Rambow, who began preaching and presiding over the services at All Saints’ last month on Christmas Eve, is the fourth rector of All Saints’, which was founded in 1960. He shared some of his thoughts on the future of the parish. “I hope to maintain, sustain, nurture, and grow that sense of joyful, curious, loving, hospitable community,” he said. “It’s something that needs to be preserved and nurtured and I want to see that offered to the broader community.”

He reflected on the role of the church in the current environment. “I think my mission as an Episcopalian, as a priest, is to encourage the community to be a beacon of hope, meaning, and reconciliation, especially in our polarized and uncertain time,” he said. “I want to foster a place where everybody feels welcome and where we can put aside things that tend to push us apart and unite in the fact that we are all created in the image of God.”

He continued, “Whatever your political thoughts may be, whatever differences you may have, those can be secondary behind the primary fact that we are, in Christian tradition, children of God. Amplifying that and finding hope in these uncertain times, that’s my mission both towards the parish here, the community of All Saints’, and also the broader community. Bringing reconciliation and unity is a big goal, something that no human can accomplish.”

Pointing out how his experience in Latin America and his comfort in multi-cultural settings might influence his work at All Saints’, Rambow noted the possibility of offering services in Spanish in the future. “We would definitely welcome more diversity here,” he said. “My time in Argentina allowed me to become fluent in Spanish and there is a growing Spanish-speaking population here. That’s something that’s on the horizon and might take off in a year or two.”

He also talked about how his affinity for music and the arts might provide enrichment for the All Saints’ parish. “The music ministry is a very important part of All Saints’ ministry,” he said, mentioning the prospect of a jazz Mardi Gras event on Shrove Tuesday, the day before Ash Wednesday in February, and a jazz concert and picnic in the spring. “Whatever we can do to bring people together with music is something we want.”

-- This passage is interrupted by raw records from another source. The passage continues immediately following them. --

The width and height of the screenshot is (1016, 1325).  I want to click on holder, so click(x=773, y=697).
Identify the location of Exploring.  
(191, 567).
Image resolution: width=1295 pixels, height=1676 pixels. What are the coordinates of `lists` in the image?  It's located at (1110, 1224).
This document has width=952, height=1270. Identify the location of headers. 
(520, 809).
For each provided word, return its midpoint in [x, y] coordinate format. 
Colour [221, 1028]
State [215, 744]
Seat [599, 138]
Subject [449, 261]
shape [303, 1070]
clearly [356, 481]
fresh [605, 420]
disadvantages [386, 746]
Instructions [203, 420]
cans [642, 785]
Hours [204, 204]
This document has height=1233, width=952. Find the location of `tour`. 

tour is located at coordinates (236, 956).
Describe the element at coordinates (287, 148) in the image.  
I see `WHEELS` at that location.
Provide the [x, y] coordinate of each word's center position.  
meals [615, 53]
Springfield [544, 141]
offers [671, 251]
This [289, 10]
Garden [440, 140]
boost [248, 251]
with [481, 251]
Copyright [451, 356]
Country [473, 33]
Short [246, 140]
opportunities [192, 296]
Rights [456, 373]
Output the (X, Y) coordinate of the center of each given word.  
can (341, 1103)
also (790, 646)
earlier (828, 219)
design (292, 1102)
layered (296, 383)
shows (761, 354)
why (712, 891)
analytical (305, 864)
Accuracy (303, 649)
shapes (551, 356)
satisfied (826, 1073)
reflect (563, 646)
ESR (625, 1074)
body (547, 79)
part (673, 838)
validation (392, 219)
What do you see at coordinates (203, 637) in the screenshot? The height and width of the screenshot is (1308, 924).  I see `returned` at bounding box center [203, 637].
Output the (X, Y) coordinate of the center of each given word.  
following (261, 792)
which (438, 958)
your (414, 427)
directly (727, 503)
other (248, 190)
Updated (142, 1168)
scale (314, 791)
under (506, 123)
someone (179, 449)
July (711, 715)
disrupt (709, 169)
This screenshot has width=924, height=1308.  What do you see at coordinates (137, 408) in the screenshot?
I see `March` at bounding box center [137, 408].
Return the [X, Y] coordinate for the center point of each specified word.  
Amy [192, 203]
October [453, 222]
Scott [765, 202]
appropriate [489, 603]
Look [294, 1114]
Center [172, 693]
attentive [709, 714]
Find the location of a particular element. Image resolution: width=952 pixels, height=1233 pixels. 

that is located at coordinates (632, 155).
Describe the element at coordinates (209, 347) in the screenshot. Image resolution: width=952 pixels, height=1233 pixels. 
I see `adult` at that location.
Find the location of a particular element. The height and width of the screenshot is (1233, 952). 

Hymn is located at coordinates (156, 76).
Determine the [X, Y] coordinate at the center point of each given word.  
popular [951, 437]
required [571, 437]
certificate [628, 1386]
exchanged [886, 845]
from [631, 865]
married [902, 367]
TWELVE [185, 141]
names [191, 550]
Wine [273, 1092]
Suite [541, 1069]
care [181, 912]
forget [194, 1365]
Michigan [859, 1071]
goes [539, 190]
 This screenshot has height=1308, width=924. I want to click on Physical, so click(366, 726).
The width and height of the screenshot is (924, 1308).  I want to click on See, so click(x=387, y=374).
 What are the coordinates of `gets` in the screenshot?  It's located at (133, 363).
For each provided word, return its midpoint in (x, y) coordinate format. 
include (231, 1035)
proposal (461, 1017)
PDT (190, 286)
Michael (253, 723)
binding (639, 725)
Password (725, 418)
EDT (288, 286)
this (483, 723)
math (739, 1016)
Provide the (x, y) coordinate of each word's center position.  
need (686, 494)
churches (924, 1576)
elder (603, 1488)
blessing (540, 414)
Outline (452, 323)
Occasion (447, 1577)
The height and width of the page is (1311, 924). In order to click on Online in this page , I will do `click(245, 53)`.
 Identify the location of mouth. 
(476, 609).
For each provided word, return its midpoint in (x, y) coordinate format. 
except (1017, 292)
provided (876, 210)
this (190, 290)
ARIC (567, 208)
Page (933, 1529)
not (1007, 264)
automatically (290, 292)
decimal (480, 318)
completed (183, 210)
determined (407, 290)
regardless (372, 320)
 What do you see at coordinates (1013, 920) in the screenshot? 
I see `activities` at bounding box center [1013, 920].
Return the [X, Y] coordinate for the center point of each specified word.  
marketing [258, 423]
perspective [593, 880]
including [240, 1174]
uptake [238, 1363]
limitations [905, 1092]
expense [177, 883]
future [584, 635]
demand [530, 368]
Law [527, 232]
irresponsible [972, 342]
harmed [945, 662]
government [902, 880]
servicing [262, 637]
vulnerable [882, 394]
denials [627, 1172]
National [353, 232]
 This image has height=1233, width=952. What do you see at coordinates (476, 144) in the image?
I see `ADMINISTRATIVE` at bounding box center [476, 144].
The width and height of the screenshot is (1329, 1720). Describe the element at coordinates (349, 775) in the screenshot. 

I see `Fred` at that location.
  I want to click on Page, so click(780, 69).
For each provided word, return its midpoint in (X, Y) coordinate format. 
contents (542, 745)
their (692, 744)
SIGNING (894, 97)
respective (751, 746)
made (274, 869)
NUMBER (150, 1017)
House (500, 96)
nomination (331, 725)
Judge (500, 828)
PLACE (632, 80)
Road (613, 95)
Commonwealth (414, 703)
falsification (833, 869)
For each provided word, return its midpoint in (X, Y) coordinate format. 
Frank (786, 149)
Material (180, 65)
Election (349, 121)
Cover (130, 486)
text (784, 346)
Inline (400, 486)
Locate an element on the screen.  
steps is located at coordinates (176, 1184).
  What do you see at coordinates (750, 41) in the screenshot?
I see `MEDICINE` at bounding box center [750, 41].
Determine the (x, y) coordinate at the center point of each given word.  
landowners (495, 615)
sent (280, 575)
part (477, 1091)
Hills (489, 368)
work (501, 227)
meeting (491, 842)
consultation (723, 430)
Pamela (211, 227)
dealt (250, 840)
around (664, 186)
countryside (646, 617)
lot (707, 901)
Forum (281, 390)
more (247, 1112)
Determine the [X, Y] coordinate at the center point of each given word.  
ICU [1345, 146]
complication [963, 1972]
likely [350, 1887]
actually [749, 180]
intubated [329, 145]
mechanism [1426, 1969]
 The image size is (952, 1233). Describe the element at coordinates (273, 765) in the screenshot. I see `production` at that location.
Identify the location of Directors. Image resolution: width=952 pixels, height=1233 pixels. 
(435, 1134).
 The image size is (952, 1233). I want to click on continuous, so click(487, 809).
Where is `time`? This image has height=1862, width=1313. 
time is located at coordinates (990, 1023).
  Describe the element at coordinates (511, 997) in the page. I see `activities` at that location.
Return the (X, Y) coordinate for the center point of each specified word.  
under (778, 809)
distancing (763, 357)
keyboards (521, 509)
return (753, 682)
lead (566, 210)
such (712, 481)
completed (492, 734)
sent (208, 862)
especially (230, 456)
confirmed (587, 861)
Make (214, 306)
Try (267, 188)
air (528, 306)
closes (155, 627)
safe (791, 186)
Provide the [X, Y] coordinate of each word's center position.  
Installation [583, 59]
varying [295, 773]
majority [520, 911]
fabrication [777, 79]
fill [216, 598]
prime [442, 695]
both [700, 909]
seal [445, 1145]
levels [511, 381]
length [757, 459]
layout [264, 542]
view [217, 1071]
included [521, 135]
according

Rambow described how as a college student he was very serious about jazz guitar, “and that’s actually part of my spiritual journey,” he said. He experienced a “life-changing conversion experience,” but continued to play the guitar and served as music director of a church in Texas before “my interests pulled me into theology and I haven’t had as much time to play jazz.”

He added, “Whether or not I play, I am definitely a big advocate of art and music, and I think that’s important for community building and it’s an act of worship, a spiritual thing.”

Among the cherished traditions at All Saints’, Rambow highlighted the 7 a.m. Tuesday men’s Bible study group, “a delightful group of guys with conversation that is always fun and inspiring, playful, but also serious”; and the adult forum on Sundays between church services, “a thought-provoking and challenging time when we ask hard theological questions and bring in speakers from the community — always fun and enlightening.”

He noted that a women’s Bible study group is getting started, and he has a few other ideas. “We want to see more community-oriented events like jazz on the lawn and concerts inside the sanctuary, maybe even art installations, offering more opportunities for artists to display their work.  And other sorts of community events, the kind of things that bring families out and give neighbors a chance to get together and get to know one another better.”

Rambow emphasized again how happy he and his family are to be back in Princeton. “And especially at All Saints’ with the wonderful, warm, welcoming group of people,” he said. “We aim to be that beacon of hope and meaning and reconciliation. We want to see people come together and find unity.”